Free treatment for heroin or opiate abuse. Research study involves inpatient detox and outpatient care.

The number of new heroin users and problems associated with heroin use has increased steadily over the past several years. While methadone maintenance remains the most effective treatment for opioid dependence, it has several limitations and is controversial.

Naltrexone maintenance is an alternate treatment for opiate dependence that is promising, but currently has limited usefulness due to poor patient compliance and low patient acceptability. There is strong support from animal research that another class of drugs, NMDA-R antagonists, may also be an effective treatment for opiate dependence. In laboratory animals, NMDA-R antagonists have inhibited behaviors associated with relapse, reduced opiate self-administration, and helped with withdrawal symptoms. In humans, NMDA-R antagonists have reduced signs and symptoms associated with opiate withdrawal and reduced heroin craving. The primary aim of this study is to determine the efficacy of memantine as an adjunct to naltrexone maintenance in detoxified heroin-dependent individuals.

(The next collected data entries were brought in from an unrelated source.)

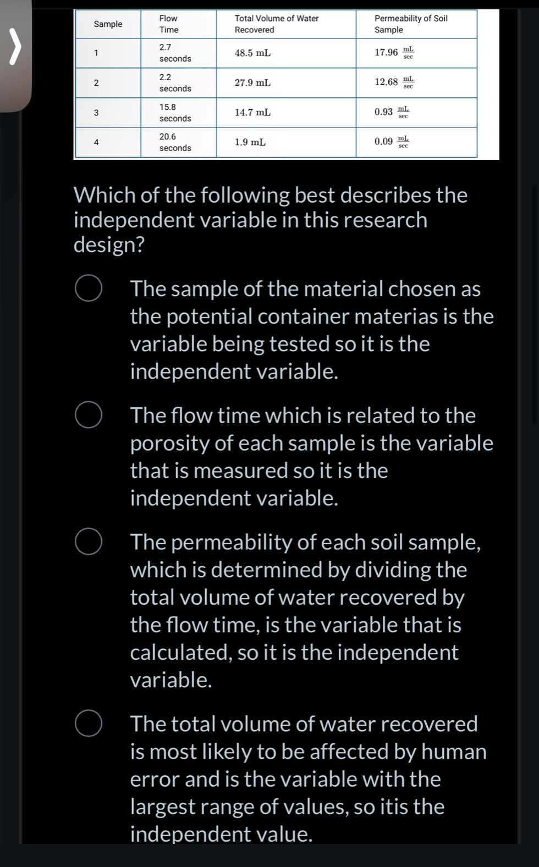
Task: Click the question text about independent variable
Action: (x=270, y=219)
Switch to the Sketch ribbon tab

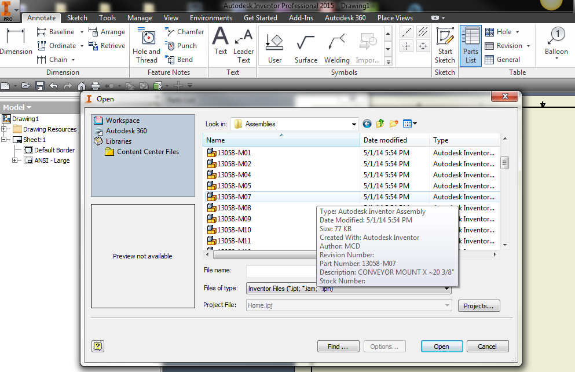point(76,17)
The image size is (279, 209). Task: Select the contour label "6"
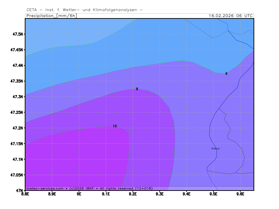point(226,73)
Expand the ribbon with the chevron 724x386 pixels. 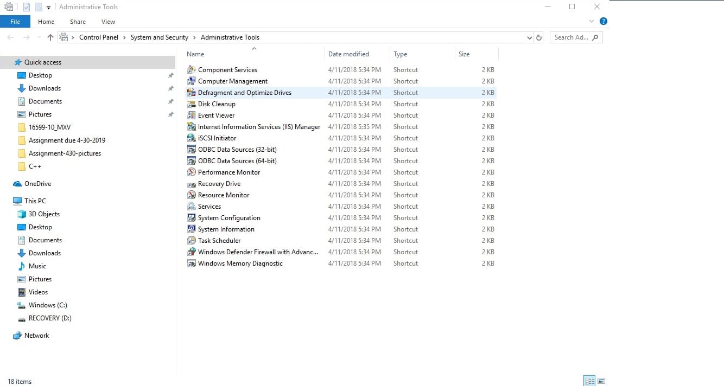tap(592, 22)
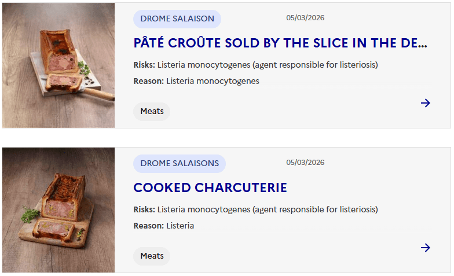Select the DROME SALAISON brand tag
The image size is (454, 276).
pyautogui.click(x=177, y=19)
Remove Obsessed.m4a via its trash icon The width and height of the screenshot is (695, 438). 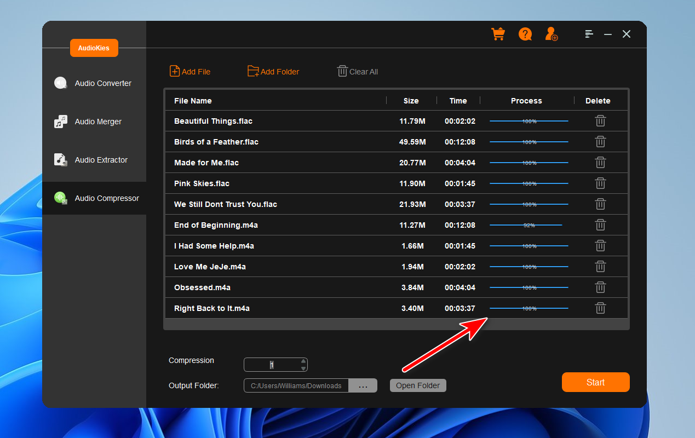click(600, 287)
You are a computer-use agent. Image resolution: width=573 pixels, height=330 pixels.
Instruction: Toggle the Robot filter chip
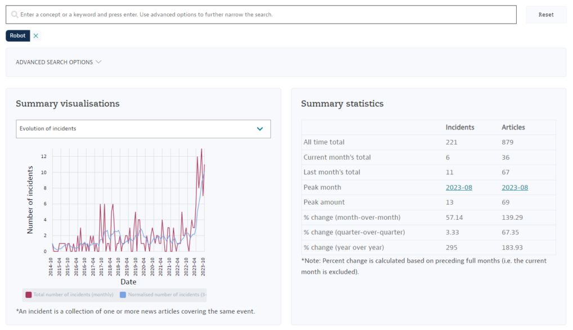click(x=17, y=35)
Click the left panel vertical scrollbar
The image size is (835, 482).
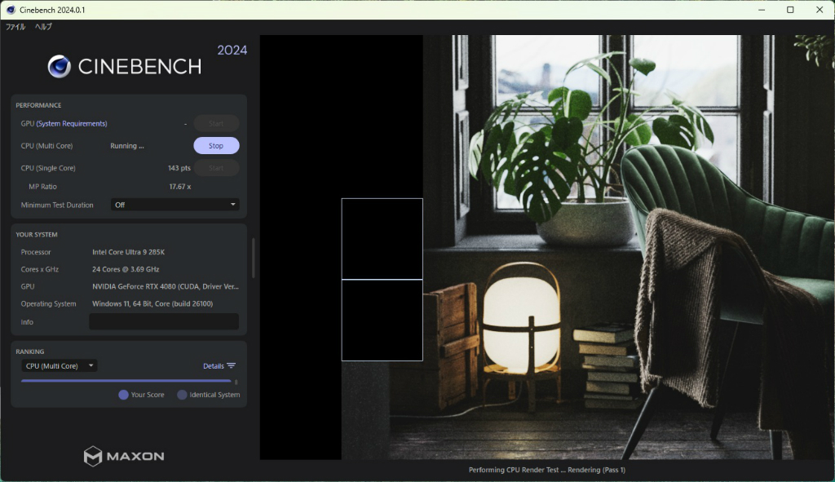coord(253,258)
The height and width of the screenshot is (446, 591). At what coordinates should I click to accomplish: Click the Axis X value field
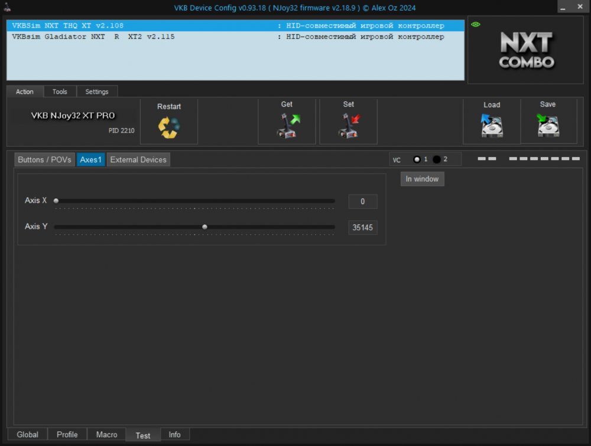click(362, 202)
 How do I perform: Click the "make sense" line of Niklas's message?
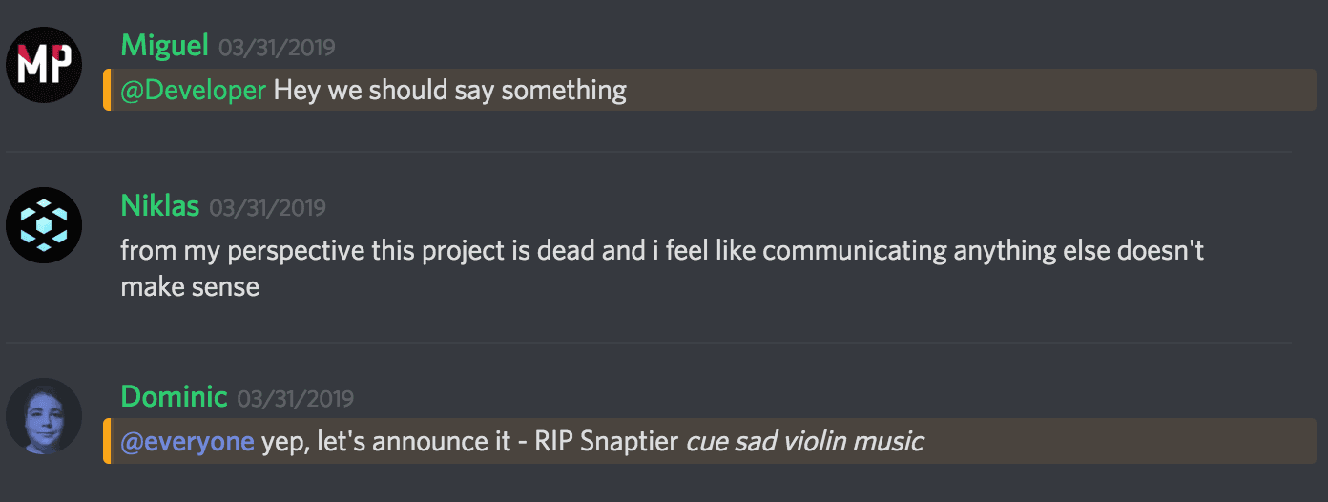pyautogui.click(x=190, y=286)
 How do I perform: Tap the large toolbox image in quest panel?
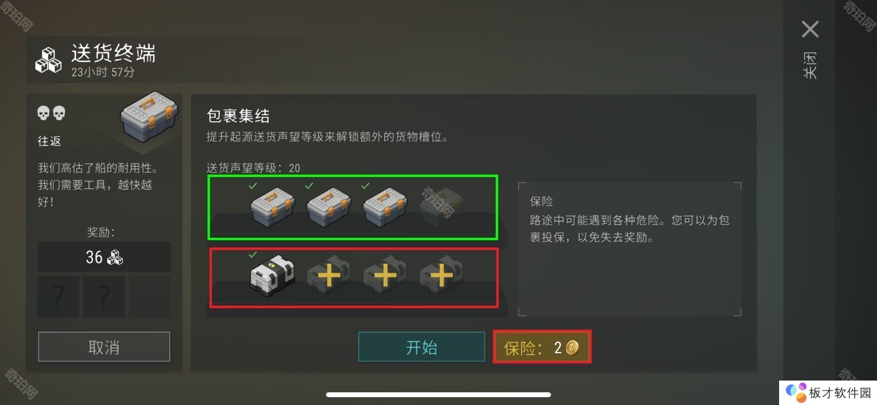pos(149,116)
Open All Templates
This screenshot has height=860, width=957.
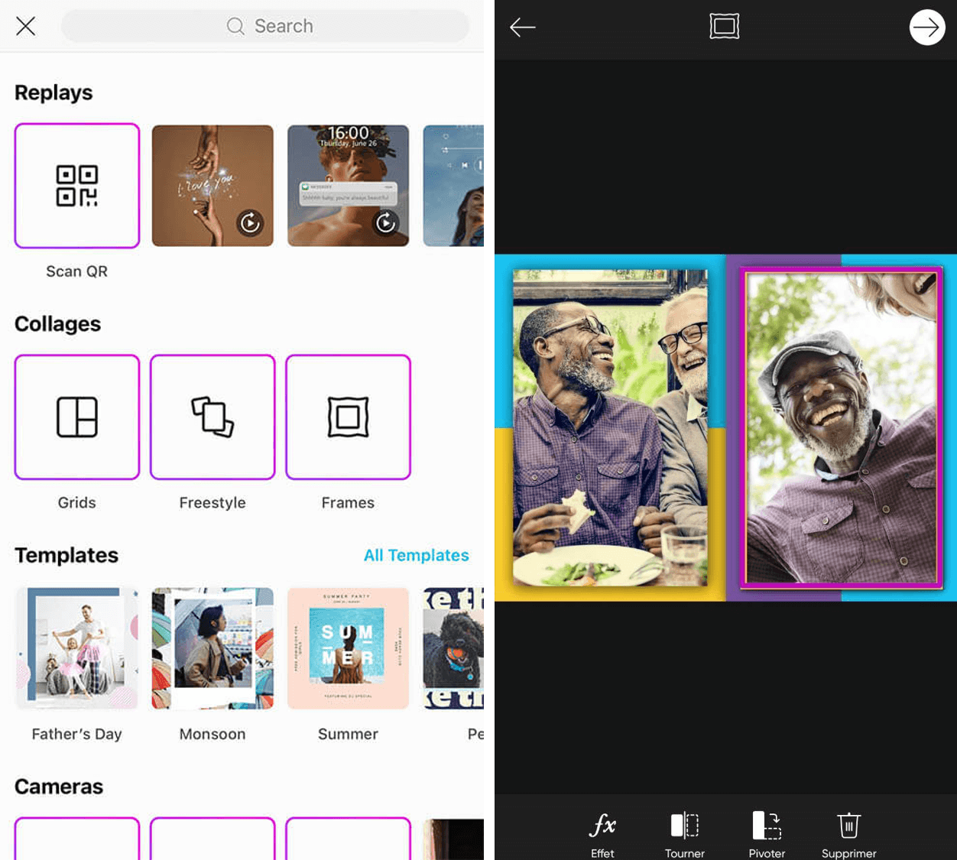tap(416, 556)
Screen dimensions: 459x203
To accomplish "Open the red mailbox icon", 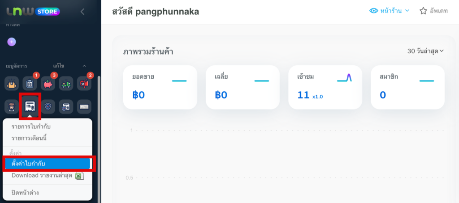I will [84, 83].
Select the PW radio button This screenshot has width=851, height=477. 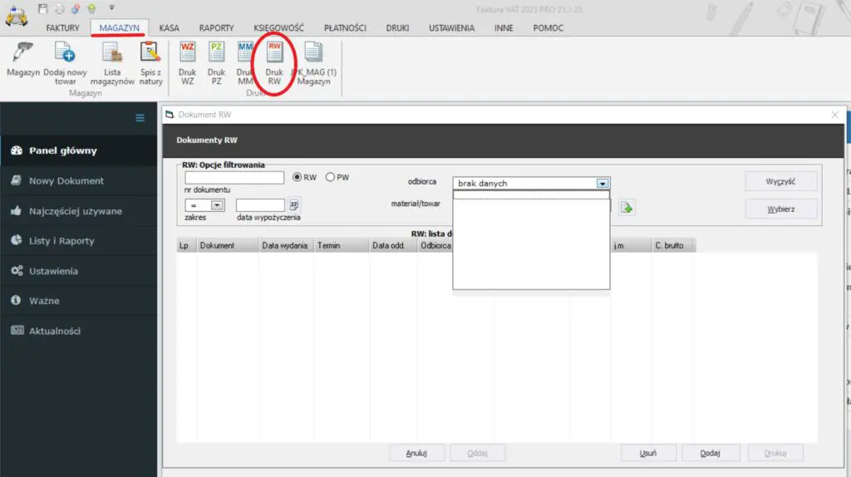tap(330, 177)

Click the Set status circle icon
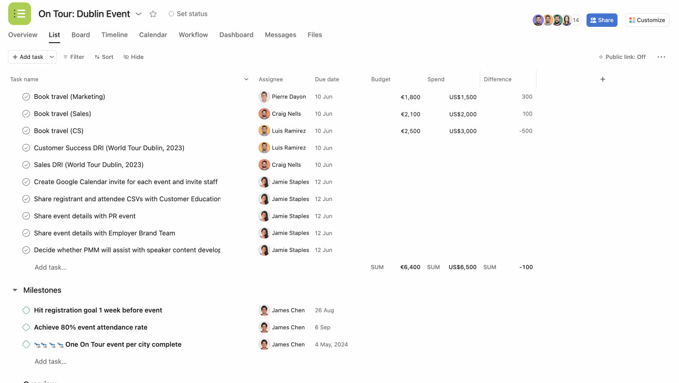pyautogui.click(x=171, y=14)
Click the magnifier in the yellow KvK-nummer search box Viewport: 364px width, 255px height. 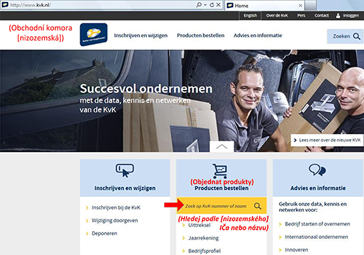click(257, 206)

Prospective participants will undergo a screening process at the clinic to determine eligibility. After screening, eligible patients will complete an 8-day inpatient detoxification, followed by a 12-week outpatient phase. Patients will be randomly assigned to one of two conditions (1) Naltrexone + Placebo; (2) Naltrexone + Memantine 20 mg bid. Long-acting, injectable form of naltrexone (Vivitrol) will be administered once per month (the total of three injections) while memantine or placebo will be taken daily. In addition, patients will receive twice weekly psychosocial intervention that will include motivational interviewing and cognitive-behavioral relapse prevention. The outpatient treatment will also consist of 3 weekly visits to the clinic in which patients will receive counseling to help maintain abstinence and improve compliance with study medication.

After the completion of a double-blind study (experimental phase), participants will continue open label treatment with Vivitrol and therapy for additional three months (study extension phase). Repeated assessments will also be completed one, two, and three months following the end of double-blind treatment. For the experimental phase of the study, the primary aim is to test the efficacy of memantine in reducing early attrition and improving outcome in opioid-dependent individuals maintained on naltrexone and primary outcome measures will be retention in treatment by the end of the study and heroin abstinence in the final four weeks prior to study endpoint. For the extension phase of the study, primary aim is to assess the long-term safety and efficacy of Vivitrol in preventing relapse to drug use and its effects on quality-of-life measures.